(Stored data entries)
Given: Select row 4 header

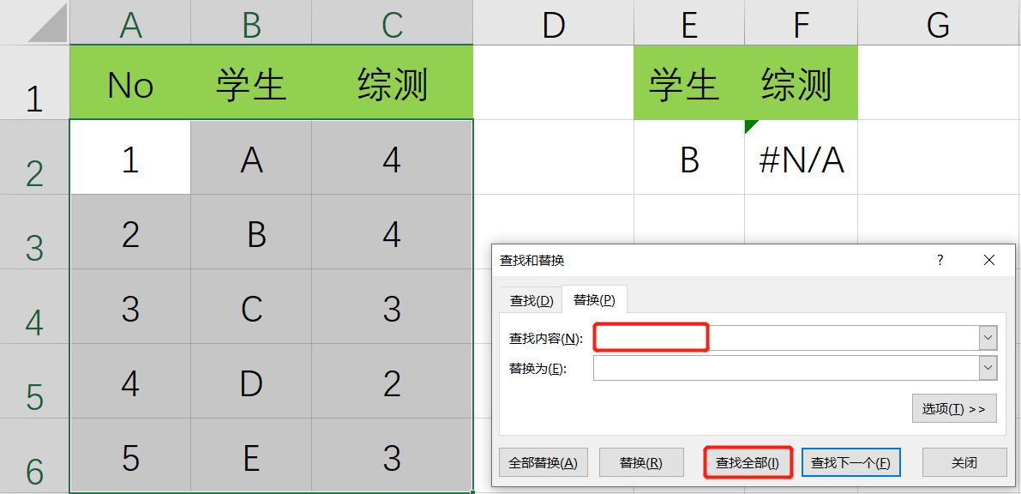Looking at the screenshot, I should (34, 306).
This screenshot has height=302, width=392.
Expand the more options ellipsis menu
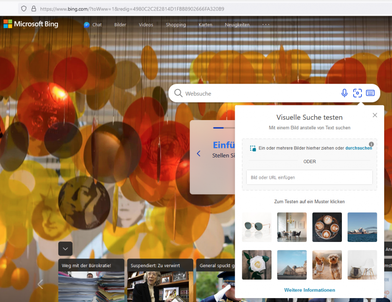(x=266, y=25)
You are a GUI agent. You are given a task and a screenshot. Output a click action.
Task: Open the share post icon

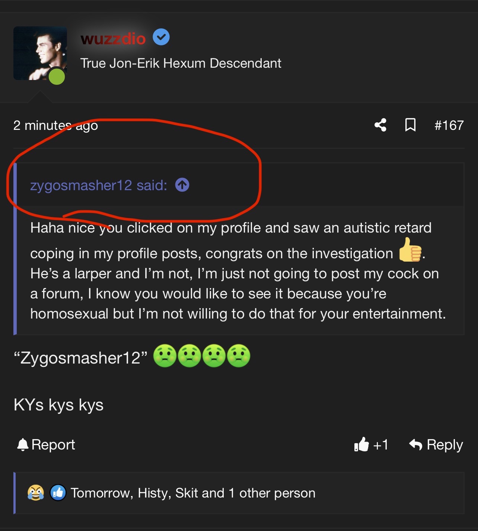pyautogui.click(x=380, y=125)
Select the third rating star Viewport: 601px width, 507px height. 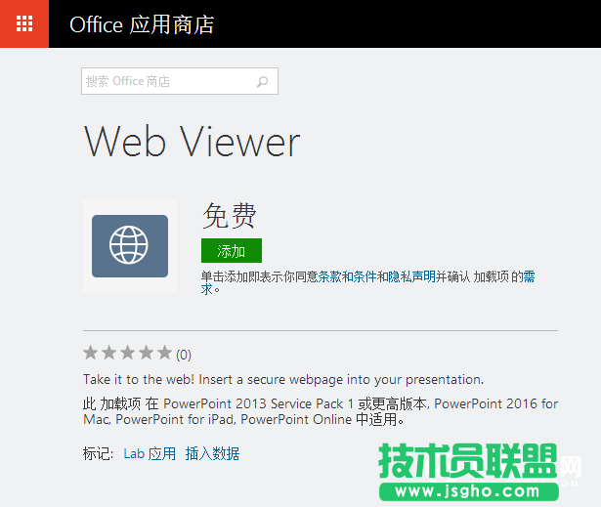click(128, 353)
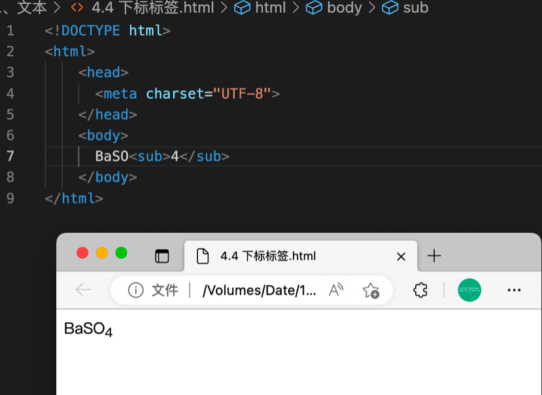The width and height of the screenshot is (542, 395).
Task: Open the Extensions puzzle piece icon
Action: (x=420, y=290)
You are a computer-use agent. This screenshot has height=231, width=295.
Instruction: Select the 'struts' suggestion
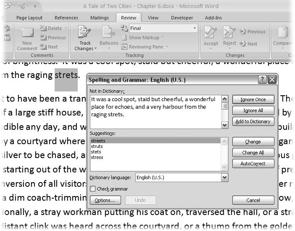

* WHAT YOU SHOULD DO
Only the number is wanted: how many lines of these entries contain the string "agent"?

* EXERCISE SOLUTION
2